Cooperative effect between anti-PF4/H and anti-PF4 antibodies increases cell activation and thrombotic risk in HIT.

Heparin-induced thrombocytopenia (HIT) is a severe complication of heparin therapy, frequently associated with thrombosis. Immunoglobulin G (IgG) antibodies to heparin-platelet factor 4 (PF4/H) complexes play a central role in HIT by activating platelets and leukocytes via Fc gamma Receptor IIa (FcγRIIA). However, some patients also develop IgG against unmodified PF4 (anti-PF4), but their implication in the pathophysiology of HIT is unclear.
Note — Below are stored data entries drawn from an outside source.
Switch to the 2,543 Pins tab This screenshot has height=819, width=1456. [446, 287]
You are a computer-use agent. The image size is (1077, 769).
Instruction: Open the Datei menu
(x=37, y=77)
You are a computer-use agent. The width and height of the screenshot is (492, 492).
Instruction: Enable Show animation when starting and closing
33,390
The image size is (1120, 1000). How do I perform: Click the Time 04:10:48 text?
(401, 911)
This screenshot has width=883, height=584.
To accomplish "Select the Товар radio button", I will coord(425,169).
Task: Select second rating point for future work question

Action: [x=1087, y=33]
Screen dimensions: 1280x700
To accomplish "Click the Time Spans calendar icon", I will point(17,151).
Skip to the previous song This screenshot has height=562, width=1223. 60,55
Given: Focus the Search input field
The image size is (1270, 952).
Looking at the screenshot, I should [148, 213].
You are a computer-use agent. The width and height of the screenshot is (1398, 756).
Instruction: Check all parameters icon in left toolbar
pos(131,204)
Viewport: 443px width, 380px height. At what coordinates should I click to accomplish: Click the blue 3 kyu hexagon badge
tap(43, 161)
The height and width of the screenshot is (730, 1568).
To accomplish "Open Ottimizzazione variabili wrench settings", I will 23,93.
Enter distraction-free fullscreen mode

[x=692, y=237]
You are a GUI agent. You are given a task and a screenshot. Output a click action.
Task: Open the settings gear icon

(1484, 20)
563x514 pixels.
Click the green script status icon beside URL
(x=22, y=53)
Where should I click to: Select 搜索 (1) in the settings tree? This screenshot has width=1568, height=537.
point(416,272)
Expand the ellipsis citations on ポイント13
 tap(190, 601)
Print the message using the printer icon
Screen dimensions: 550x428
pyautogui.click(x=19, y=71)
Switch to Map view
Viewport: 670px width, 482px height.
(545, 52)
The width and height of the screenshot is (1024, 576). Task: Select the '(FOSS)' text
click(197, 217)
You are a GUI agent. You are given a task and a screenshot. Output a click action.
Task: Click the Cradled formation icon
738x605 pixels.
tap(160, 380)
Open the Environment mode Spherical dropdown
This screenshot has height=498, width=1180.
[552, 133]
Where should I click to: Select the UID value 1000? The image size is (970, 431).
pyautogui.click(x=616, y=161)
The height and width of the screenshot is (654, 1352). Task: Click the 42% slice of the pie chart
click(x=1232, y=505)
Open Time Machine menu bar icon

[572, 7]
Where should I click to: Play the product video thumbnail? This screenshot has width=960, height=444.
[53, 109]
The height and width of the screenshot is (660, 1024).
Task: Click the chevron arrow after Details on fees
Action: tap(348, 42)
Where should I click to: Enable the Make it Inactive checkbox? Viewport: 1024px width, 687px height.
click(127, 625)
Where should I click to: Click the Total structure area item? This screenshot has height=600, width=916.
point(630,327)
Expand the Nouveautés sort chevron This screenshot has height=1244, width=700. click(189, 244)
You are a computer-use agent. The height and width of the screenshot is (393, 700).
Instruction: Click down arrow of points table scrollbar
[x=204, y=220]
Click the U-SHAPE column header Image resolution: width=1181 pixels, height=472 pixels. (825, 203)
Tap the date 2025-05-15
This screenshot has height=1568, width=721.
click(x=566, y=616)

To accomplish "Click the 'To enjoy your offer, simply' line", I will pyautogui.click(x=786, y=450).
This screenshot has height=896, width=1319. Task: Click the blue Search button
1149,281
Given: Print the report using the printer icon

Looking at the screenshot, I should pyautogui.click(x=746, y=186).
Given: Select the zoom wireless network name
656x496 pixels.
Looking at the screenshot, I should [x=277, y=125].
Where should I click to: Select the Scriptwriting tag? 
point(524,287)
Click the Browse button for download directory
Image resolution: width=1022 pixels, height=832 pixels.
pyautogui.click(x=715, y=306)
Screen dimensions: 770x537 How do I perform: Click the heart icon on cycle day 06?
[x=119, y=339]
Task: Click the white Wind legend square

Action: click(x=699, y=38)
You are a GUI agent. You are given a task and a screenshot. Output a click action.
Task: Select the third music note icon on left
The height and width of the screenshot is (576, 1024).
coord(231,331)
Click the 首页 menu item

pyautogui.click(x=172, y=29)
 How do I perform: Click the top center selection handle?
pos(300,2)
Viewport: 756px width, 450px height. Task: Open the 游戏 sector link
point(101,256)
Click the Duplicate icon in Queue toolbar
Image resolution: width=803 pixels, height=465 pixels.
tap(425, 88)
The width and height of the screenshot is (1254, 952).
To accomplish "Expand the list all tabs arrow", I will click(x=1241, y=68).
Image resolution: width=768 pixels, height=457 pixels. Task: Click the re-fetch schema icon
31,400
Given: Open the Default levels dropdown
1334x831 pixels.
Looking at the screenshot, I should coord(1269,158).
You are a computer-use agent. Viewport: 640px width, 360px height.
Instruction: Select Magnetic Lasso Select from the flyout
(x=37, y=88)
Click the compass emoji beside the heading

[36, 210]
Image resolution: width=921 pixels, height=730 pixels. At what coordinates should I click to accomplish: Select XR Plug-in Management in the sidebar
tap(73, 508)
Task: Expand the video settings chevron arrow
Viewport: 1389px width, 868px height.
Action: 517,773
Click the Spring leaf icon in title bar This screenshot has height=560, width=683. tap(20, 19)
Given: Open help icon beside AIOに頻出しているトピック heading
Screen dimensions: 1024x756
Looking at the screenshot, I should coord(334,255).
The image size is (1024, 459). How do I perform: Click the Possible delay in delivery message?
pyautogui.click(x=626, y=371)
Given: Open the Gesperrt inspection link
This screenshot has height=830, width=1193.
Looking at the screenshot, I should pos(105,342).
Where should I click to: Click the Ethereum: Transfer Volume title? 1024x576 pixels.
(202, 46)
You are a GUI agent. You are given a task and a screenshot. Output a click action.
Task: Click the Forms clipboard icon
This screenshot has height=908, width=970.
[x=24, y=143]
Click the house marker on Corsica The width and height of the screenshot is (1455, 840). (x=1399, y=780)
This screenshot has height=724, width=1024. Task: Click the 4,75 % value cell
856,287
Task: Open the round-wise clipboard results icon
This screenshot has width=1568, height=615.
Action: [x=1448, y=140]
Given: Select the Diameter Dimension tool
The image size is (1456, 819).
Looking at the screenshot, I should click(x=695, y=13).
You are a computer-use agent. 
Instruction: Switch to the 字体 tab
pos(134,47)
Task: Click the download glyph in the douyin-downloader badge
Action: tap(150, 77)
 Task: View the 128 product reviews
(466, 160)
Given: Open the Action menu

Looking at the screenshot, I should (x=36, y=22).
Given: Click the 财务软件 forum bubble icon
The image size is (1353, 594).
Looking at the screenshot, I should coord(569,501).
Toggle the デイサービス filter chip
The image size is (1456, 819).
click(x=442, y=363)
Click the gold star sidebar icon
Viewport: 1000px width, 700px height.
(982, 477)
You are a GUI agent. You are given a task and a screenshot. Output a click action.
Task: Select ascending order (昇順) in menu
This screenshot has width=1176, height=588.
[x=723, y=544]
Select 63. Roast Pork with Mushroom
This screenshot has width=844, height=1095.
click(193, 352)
Therefore, we assessed the impact of the joint presence of anti-PF4/H and anti-PF4 antibodies on cellular activation, platelet count, and thrombus formation, using chimeric monoclonal IgG1 antibodies specific for either PF4/H complexes (5B9) or PF4 alone (1E12). As expected, 5B9 coincubated with washed platelets without heparin did not induce platelet activation, but when a nonactivating concentration of 1E12 was present with 5B9, significant platelet activation was observed. This functional cooperation was Fc dependent and involved FcγRIIA receptors, given that it was no longer detectable with F(ab')2 fragments of 1E12 or 5B9 or with ibrutinib, which inhibits the FcγRIIA pathway. 5B9 at a nonactivating concentration of 1E12 also induced thrombus formation without heparin under flow conditions. Furthermore, when the 2 antibodies were injected together into human FcγRIIA/human PF4 transgenic mice, thrombocytopenia always occurred, with pulmonary thrombi in one-third of the injected mice, similar to that observed after injection of 5B9 and heparin. These results support that functional cooperation may exist between anti-PF4 antibodies of different specificity and promote cell activation, thrombocytopenia, and thrombosis. This process may also increase the risk of thrombosis in HIT even after heparin treatment has been discontinued.